Another dive into the pre-Talking Movies archives finds Richard Gere ghostwriting Howard Hughes’ autobiography, but as he’s actually faking it all dealing with his publishers and Hughes’ lawyers is going to require a lot more ingenuity than his usual plotlines.
“The book of the century!” is what Clifford Irving (Richard Gere) promises his publishers after they reject the manuscript of his latest novel. Sure enough once he’s had time to construct an outrageous lie, he delivers the sensational goods in the shape of the authorised memoirs of Howard Hughes, as ghosted by Irving…
Set in 1971 this comedy-drama sees Clifford and friend and fellow writer Dick Suskind (Alfred Molina) keep on digging ever deeper holes for themselves as they try to write the explosive memoirs of a man they’ve never met while simultaneously fabricating evidence that Hughes really has been spilling his life story to them to convince the lawyers to hand over outrageous amounts of money to them. This film should have been a hilarious 90 minute comedy. Its best moments belong to the hi-jinks of that grifter sub-genre, as Gere and Molina steal files from the airforce and illegally photo Senate testimony to nail Hughes’ speech patterns and business tactics. Director Lasse Hallstrom though, for some reason best known to himself, decides to attempt dark and dramatic. Gere becomes increasingly paranoid and delusional as he immerses himself in the character of Howard Hughes to write the ‘memoir’.
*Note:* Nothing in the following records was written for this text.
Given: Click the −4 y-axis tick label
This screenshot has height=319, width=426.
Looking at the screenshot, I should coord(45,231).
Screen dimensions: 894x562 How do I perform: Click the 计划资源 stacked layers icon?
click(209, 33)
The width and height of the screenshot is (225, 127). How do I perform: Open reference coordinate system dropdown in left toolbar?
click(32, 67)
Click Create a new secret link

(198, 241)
And that is where the wheels fall off the wagon. Lasse Hallstrom is almost the text-book example of a talented European director who goes to Hollywood and settles into a career of unremitting mediocrity. Following on from such fare as The Cider House Rules and Chocolat Hallstrom once again produces a film that is offensive by dint of its sheer blandness. There’s nothing wincingly wrong with this film, it just screams of a lost opportunity, it could have been so much better. It’s at least half an hour too long and becomes increasingly uncertain as to whether there’s meant to be any laughs at all. Richard Gere is, you guessed it, bland…as is the usually reliable Alfred Molina. Julie Delpy is incredibly irritating in a ‘sexy’ cameo as Gere’s mistress while Marcia Gay Harden’s role as his wife is weakly written and her wavering accent (I think it’s meant to be Swedish but it keeps hitting British) only adds to the sense of drift of the film. Down the credits Eli Wallach is criminally wasted, his great talent thrown away on just one scene, but at least the godlike Stanley Tucci gets to have some fun playing the arrogant chairman of McGraw-Hill publishers.
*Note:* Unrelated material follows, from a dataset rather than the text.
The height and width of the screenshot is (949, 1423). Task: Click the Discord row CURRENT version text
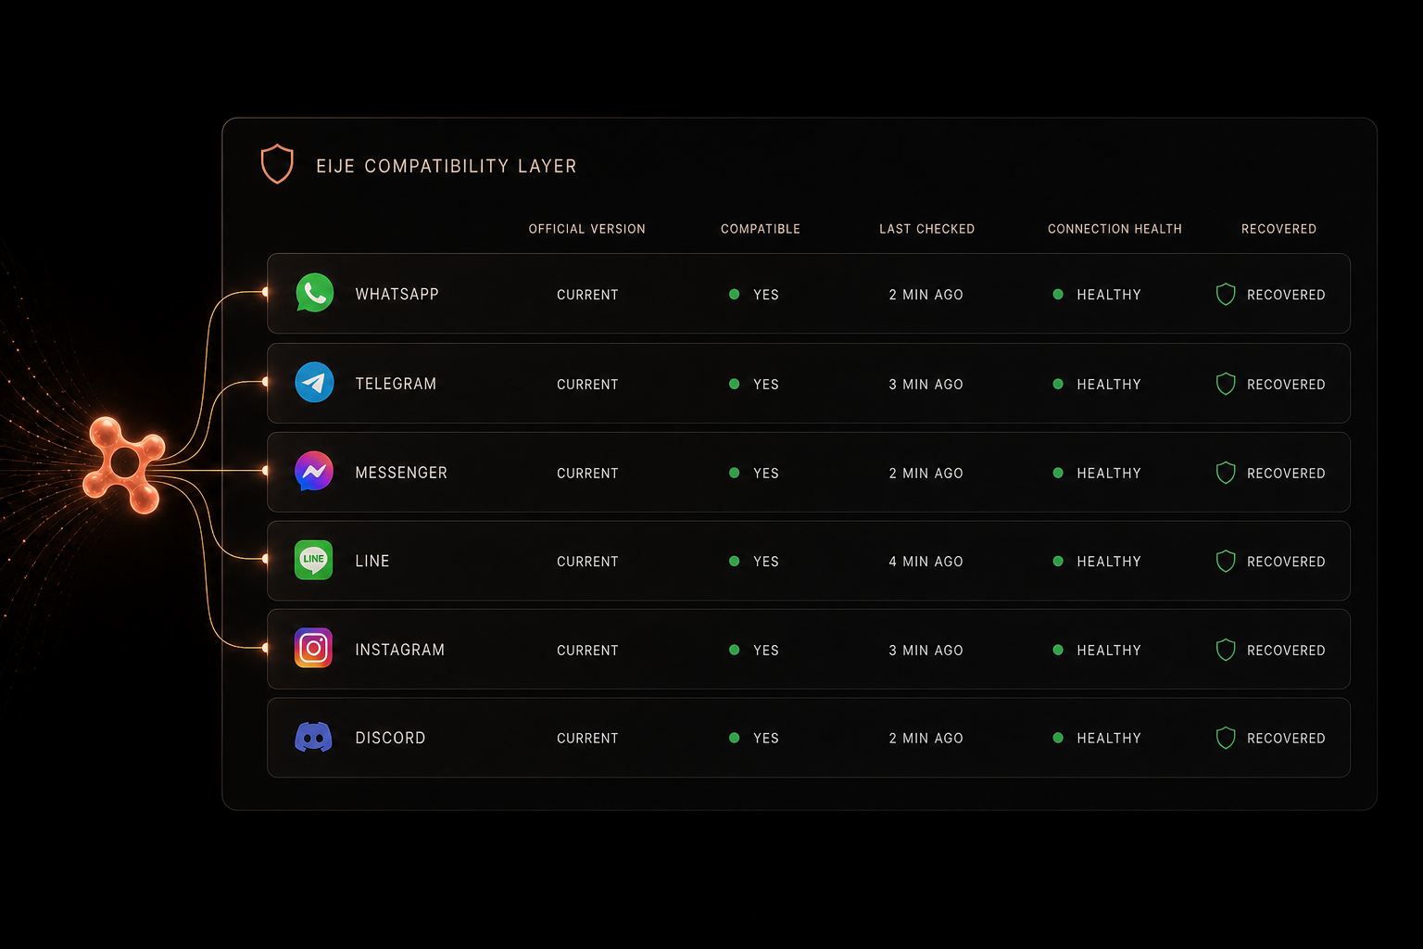(x=587, y=739)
Scorsese at his worst is better than Hallstrom being bland, and the shadow of The Aviator hangs heavy over this film. Hoax seems to assume we know nothing about Howard Hughes but we’ve seen Leonardo DiCaprio (however hamfistedly) portray his descent into reclusive paranoia. Hughes, by being humanised, has become tragic. The fate of the cardboard characters in this film aren’t tragic at all, it is only the comic machinations that hold the attention, and once they’re ditched so is our interest.